TASK A: Duplicate the listing lines between the one holding "This screenshot has width=1456, height=817." and the end of the listing, inclusive, and leave the pictures out of your answer.

PASSAGE PROVIDED:

Yankees shortstop Derek Jeter hits an RBI single

Yankees shortstop Derek Jeter hits an RBI single that gives the Yankees a 4-3 lead in the bottom of the fifth inning against the Tampa Bay Rays, Sunday. (July 18, 2010) Credit: Christopher Pasatieri

It is no revelation to call Derek Jeter the face of the Yankees, now more than ever after the passing of George Steinbrenner, the franchise's dominant figure for more than a third of a century.

That was evident in the decision to have Jeter represent the team during the ceremony Friday honoring Steinbrenner and Bob Sheppard, and in many smaller ways during a historic week for the franchise.

The more interesting question is whether the Yankees captain is not merely the front man for the Yankees but whether he is the current face of Major League Baseball itself.

Overstatement? Consider a Sports Business Daily poll released Monday in which more than four dozen sports business executives and journalists named Jeter the most marketable player in baseball.

By a lot. Jeter was named first on 39 of 49 ballots, far ahead of Albert Pujols and Joe Mauer. No one else got more than three first-place votes.

The last time SBD took a survey of this sort was in 2005. Jeter finished first. The time before that was 2003. Jeter finished first.

The time before that was 1999. Jeter finished fourth, behind sluggers Ken Griffey Jr., Mark McGwire and Sammy Sosa.

That is a stunningly long run of popularity, especially given his determinedly bland, non-controversial image - or maybe because of it.

While other stars have come and gone amid declining play and/or substance-abuse scandals, Jeter has kept rolling along, seemingly immune to trouble.

His failure to attend Sheppard's funeral in Baldwin last week was criticized in some quarters. But like most hiccups in his career, he shrugged it off, and the fallout was minor.

Consider by contrast the mercurial fortunes of the only other player to make all four SBD lists: Alex Rodriguez. In 1999, he was sixth. In both '03 and '05, he finished second to Jeter. This year, he fell to ninth, even as he closes in on his 600th career home run.

Jeter has endorsed Nike, Gatorade, Gillette and Ford, among other companies and products, and earns about $9 million per year off the field, Forbes estimated in 2009.

ROWS:
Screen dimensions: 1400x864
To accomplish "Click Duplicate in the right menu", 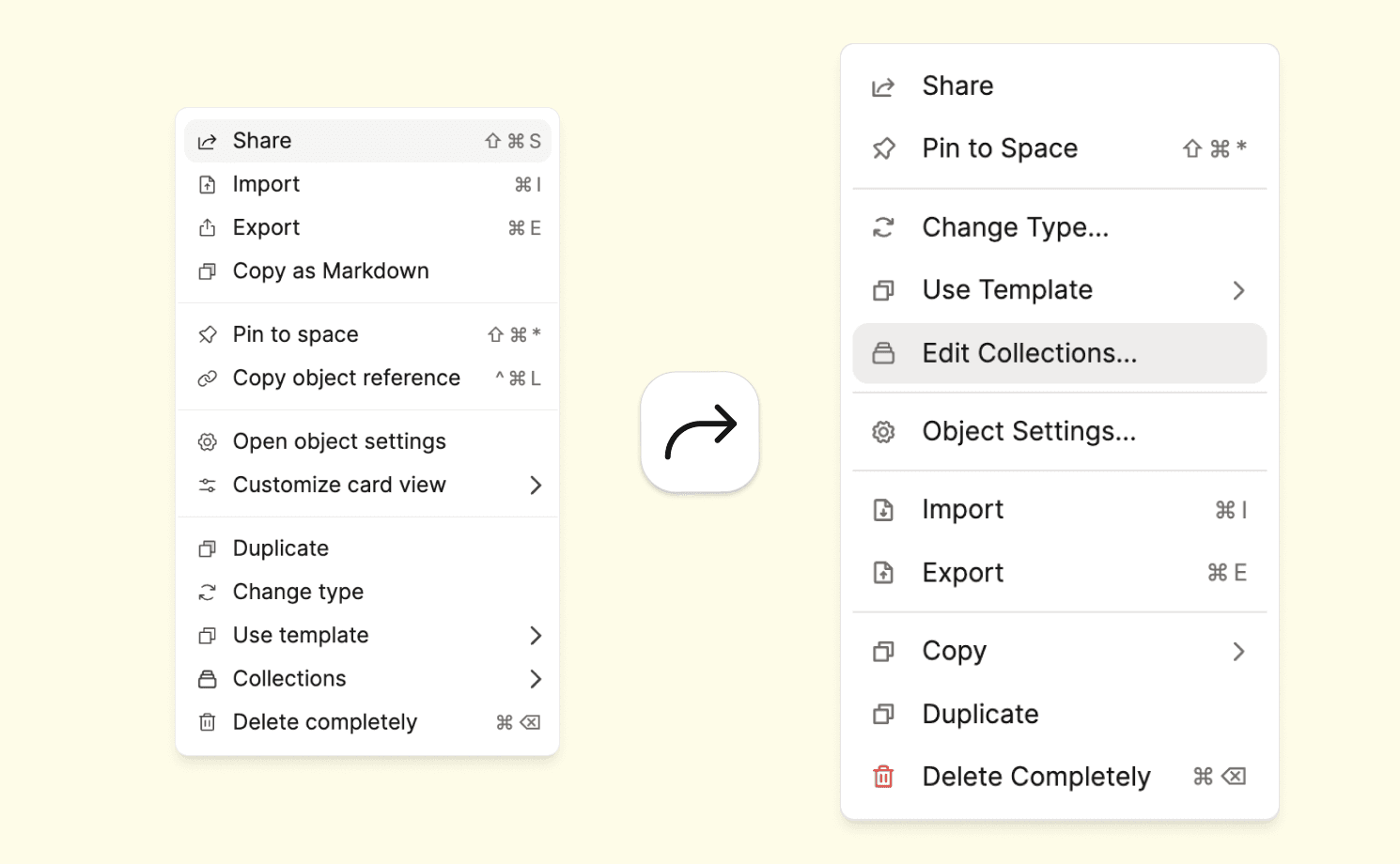I will [x=980, y=714].
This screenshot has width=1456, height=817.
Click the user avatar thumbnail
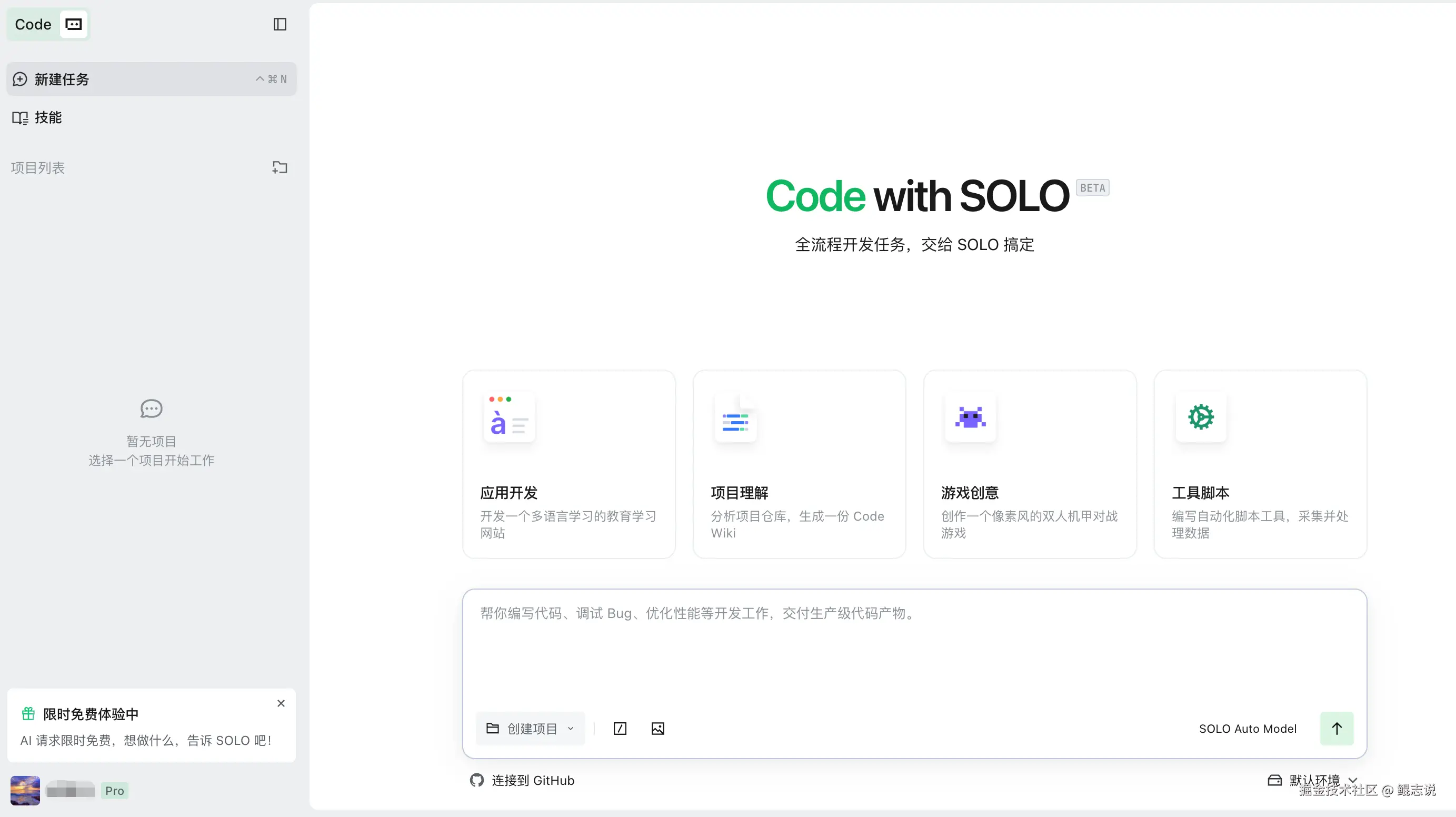[25, 791]
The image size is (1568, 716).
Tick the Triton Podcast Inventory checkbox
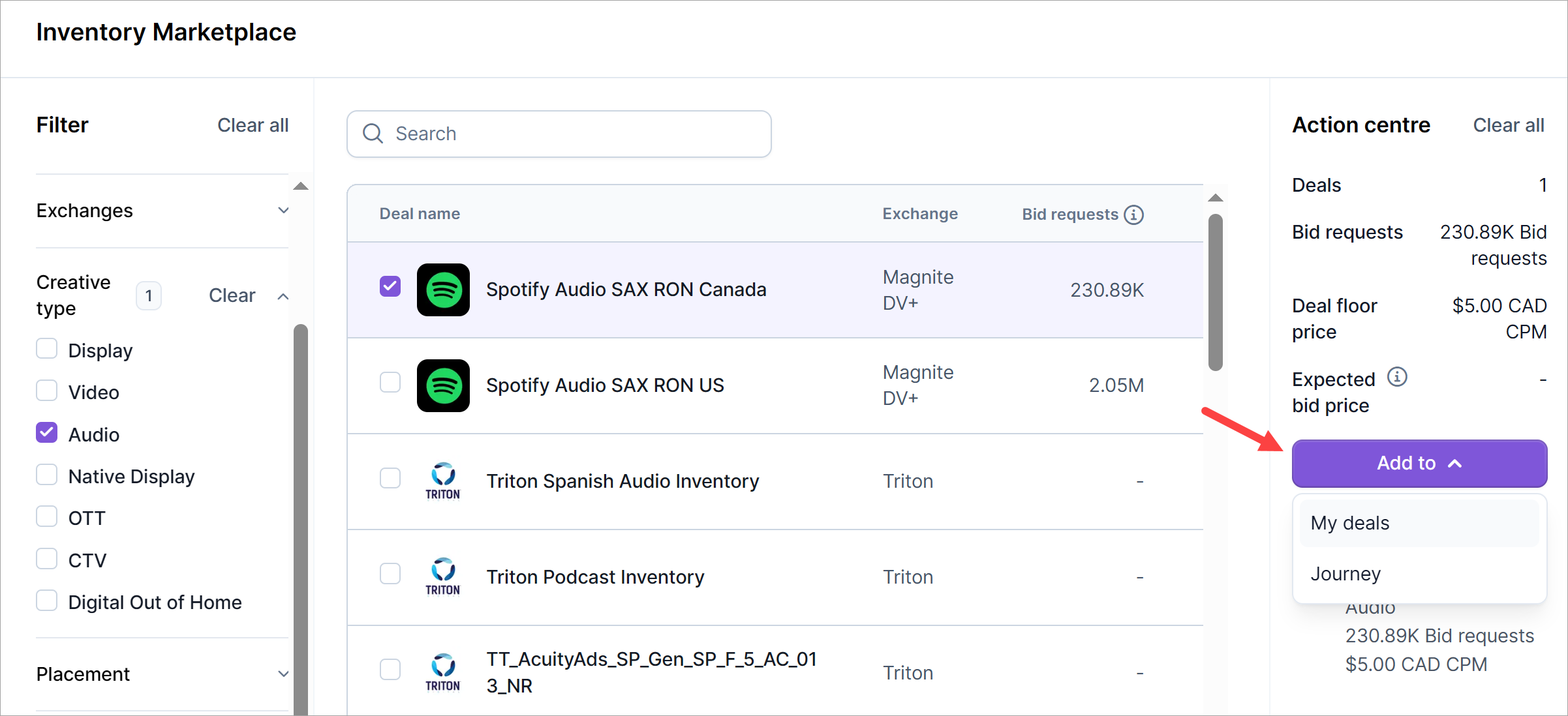[390, 574]
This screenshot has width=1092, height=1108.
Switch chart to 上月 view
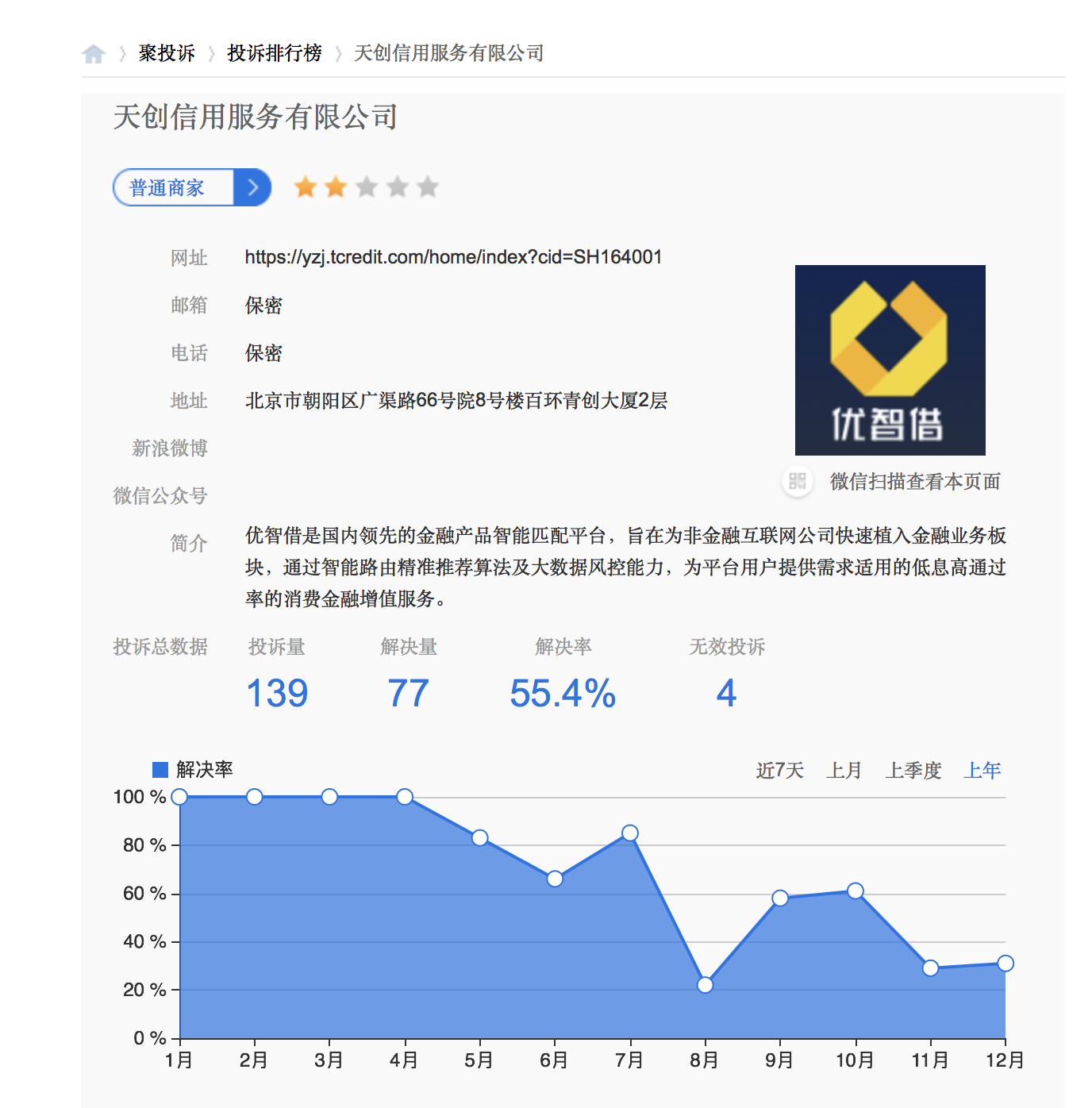pos(844,769)
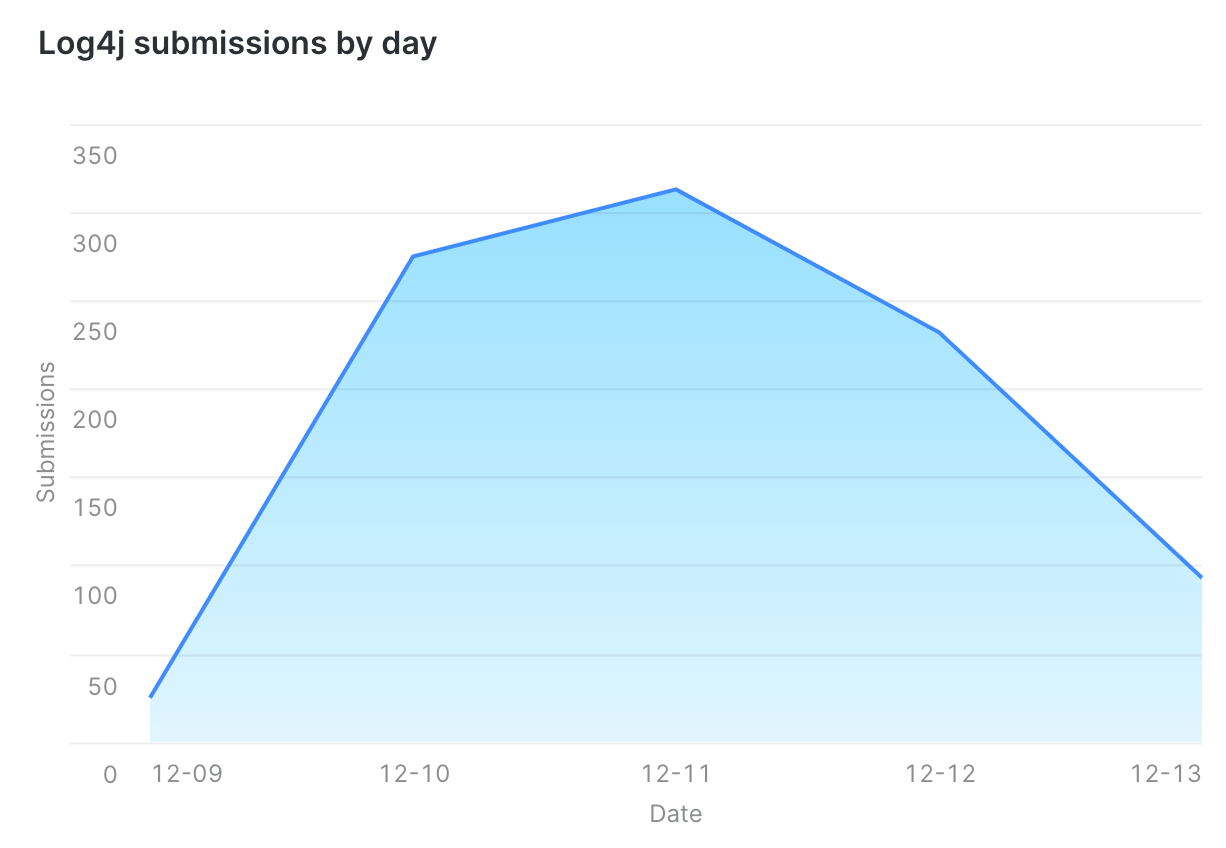
Task: Click the 12-13 date tick label
Action: pos(1165,774)
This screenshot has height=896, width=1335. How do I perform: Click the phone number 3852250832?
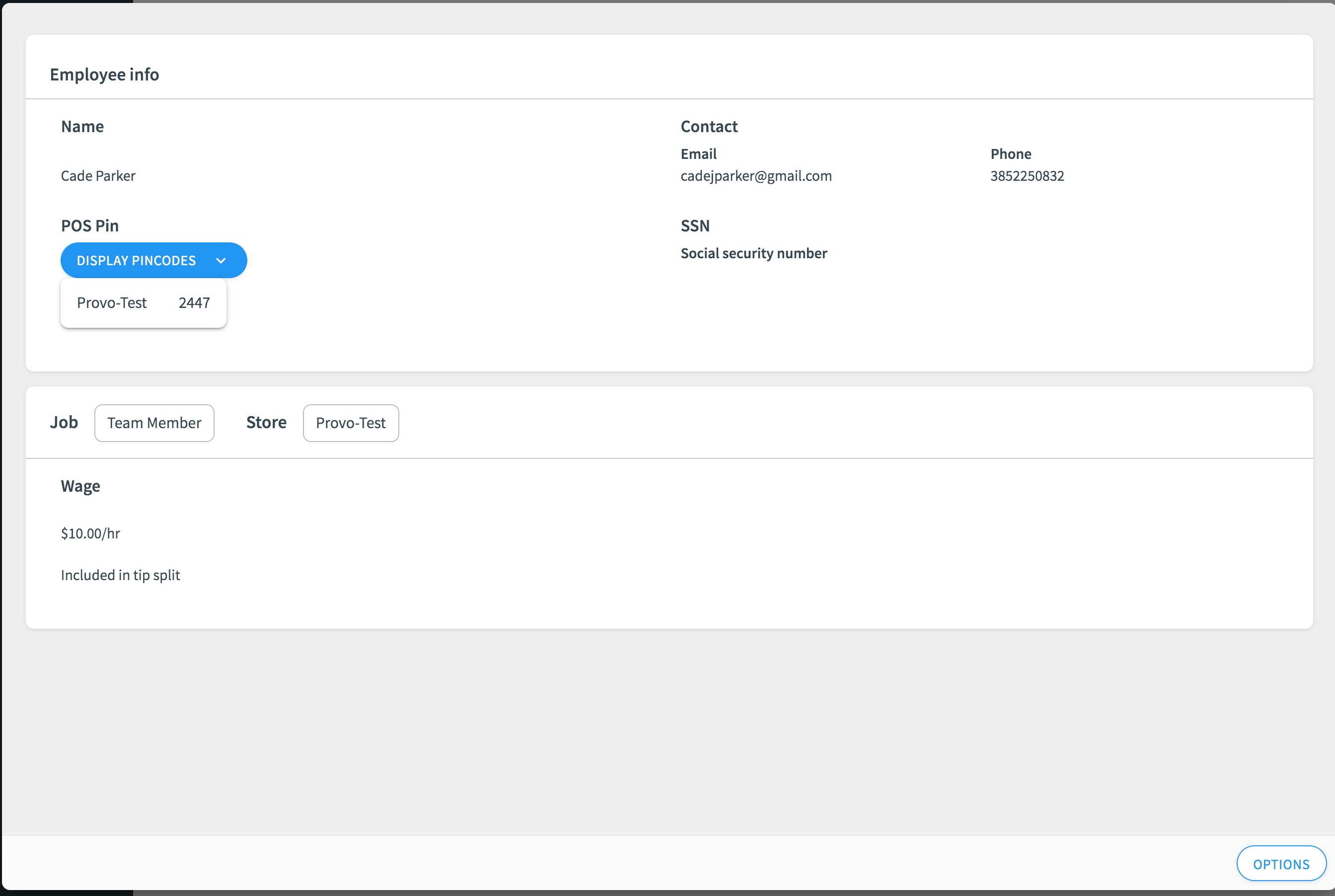pyautogui.click(x=1027, y=176)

TASK B: From the Derek Jeter article, set down the passage between "That is a stunningly" and "estimated in 2009.", inclusive.

RESPONSE A:
This screenshot has width=1456, height=817.
Click the user avatar thumbnail
[25, 791]
The image size is (1568, 716).
Tick the Triton Podcast Inventory checkbox
[390, 574]
This screenshot has width=1092, height=1108.
Switch chart to 上月 view
pos(844,769)
Task: Click the 12-13 date tick label
Action: pos(1165,774)
This screenshot has height=896, width=1335. How do I perform: Click the phone number 3852250832?
pyautogui.click(x=1027, y=176)

RESPONSE B:
That is a stunningly long run of popularity, especially given his determinedly bland, non-controversial image - or maybe because of it.

While other stars have come and gone amid declining play and/or substance-abuse scandals, Jeter has kept rolling along, seemingly immune to trouble.

His failure to attend Sheppard's funeral in Baldwin last week was criticized in some quarters. But like most hiccups in his career, he shrugged it off, and the fallout was minor.

Consider by contrast the mercurial fortunes of the only other player to make all four SBD lists: Alex Rodriguez. In 1999, he was sixth. In both '03 and '05, he finished second to Jeter. This year, he fell to ninth, even as he closes in on his 600th career home run.

Jeter has endorsed Nike, Gatorade, Gillette and Ford, among other companies and products, and earns about $9 million per year off the field, Forbes estimated in 2009.